Last December, Eboné Bell quit her day job as the advertising manager at the Chronicle of Higher Education. She wanted to focus full time on her event-planning and niche-marketing business.
”I was not built to sit at a desk from 9 to 5 for the rest of my life,” says Bell. ”It started taking a toll, and I really had to question, ‘Eboné, what do you want to do?”’
That question led to a realization: ”You’re not getting any younger.”
At 27, just slightly more than five years out of college, Bell was already having a bit of a midlife crisis — but one that allowed her to harness her ambition.
It’s that drive that led to Bell’s recognition as a Next Generation Award winner. It’s not the first time she’s been honored.

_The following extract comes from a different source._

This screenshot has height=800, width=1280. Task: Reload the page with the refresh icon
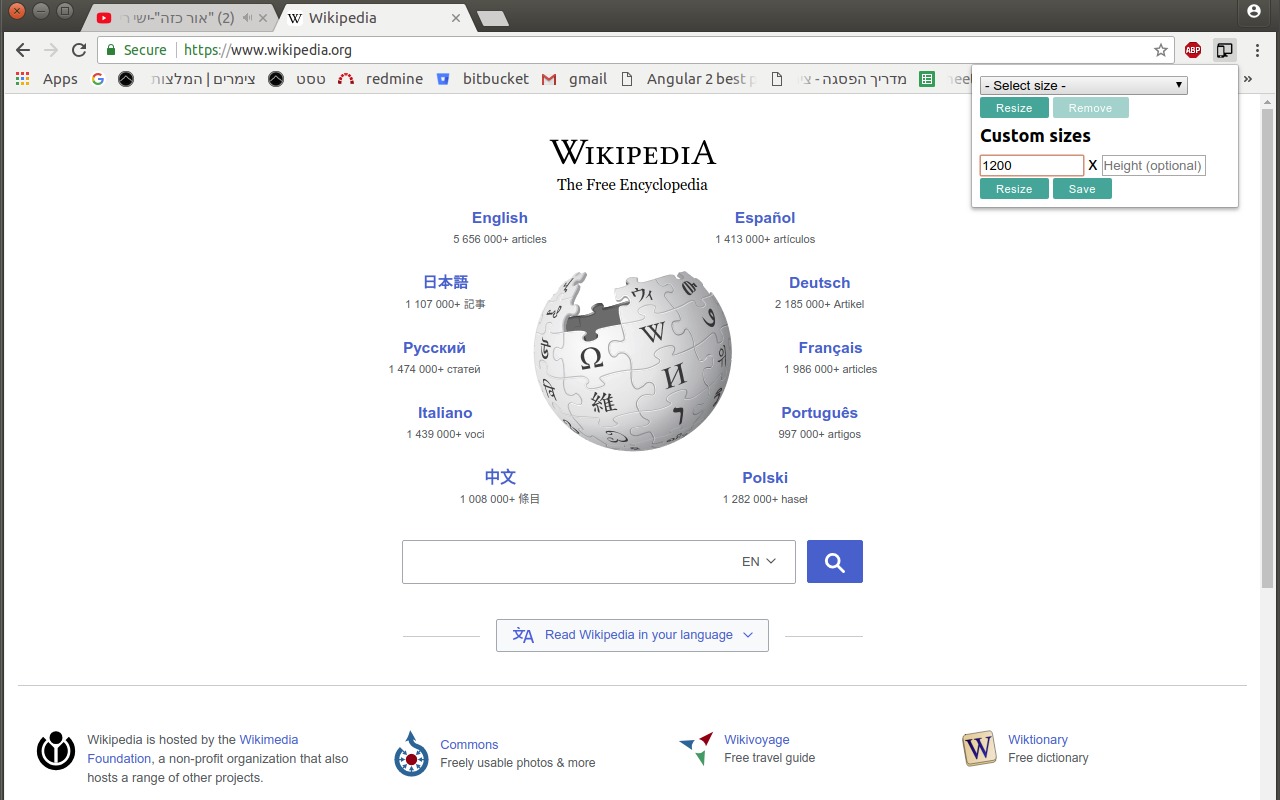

Last spring, One in Ten presented her with an Appreciation Award, and this April the Capital Area Gay and Lesbian Chamber of Commerce named her Future Business Person of the Year.
”I am honored by the awards,” Bell says. ”Getting the Next Generation Award is huge. It really does motivate me to continue to do what I do. There are so many ideas that I have for the community that I really want to implement in the next year or two. Sometimes I just don’t know if I can get there or not.”
Obviously, few others doubt her — and with reason. Bell has expanded the Queer Women’s Prom she started three years ago to become an all-welcoming Capital Queer Prom. Last month, it whisked away nearly 300 revelers on a Potomac River boat cruise. Bell is the leading force behind B.O.I. Productions, a company whose acronym stands for ”Bringing Our Ideas,” is also responsible for the popular women’s Wednesday-night party at Fab Lounge, “Ladies First.”
And there’s still more. Bell has taken on the volunteer task of leading Capital Pride’s marketing and communications committee. Next weekend, April 25, she’ll co-host and perform at Youth Pride Day, reprising her role from last year.
”I believe when you put a lot out there, you’ll get the rewards in the end,” Bell says.
Bell burst onto the D.C. scene in 2003, after graduating from the University of Maryland. Her first role was as E-Cleff, part of the celebrated DC Kings drag-king ensemble. Although she’s no longer part of the group, E-Cleff has been known to resurface for special occasions.
”As I’ve gotten older, I’ve gotten more comfortable with who I am, and really embrace that androgynous look I have naturally.”
When she was younger, Bell was more willing to conform to social norms — to a degree.
”I can’t say, ‘Oh my God, it was horrible, I was uncomfortable,” she says about her prom at Montgomery County’s Sherwood High School. For the occasion, she wore a dress just like all her friends, to please her parents, and went with a boy.
”I was just going through the motions.”
The idea for the Queer Prom came from watching a high school-themed movie and thinking, ”It would be really nice if I could relive my prom — wearing a nice tuxedo.”
Now, she and hundreds of others get to do it every year. ”Second chance” proms are common on college campuses throughout the country, but Bell knows of no other annual event specifically for adults of all ages.
Bell has plans to open a bar for the GLBT community in Montgomery County. She expects Riff Raff Bar and Lounge to have its grand opening in time for Capital Pride.
In one breath, Bell says, ”I definitely don’t dare take any more on at this point.” With another, she talks about her plans with Riff Raff, and also about how she’s expanded B.O.I. Productions to include more traditional marketing, even beyond the gay community. She’s working now with a new client to drum up more customers through targeted niche marketing.
And then there are her future ambitions.
”I want to create more events that give the same feel as the prom — being able to sit down and dress up, have a nice dinner and dance — but make it more affordable for younger people than other similar events.”
Whatever develops, Bell is appreciative of all the support and recognition. ”I haven’t done this by myself,” she says, ticking off especially strong supp ort from her mother, her girlfriend and her mentor.
”It’s the support system around me that keeps me going.”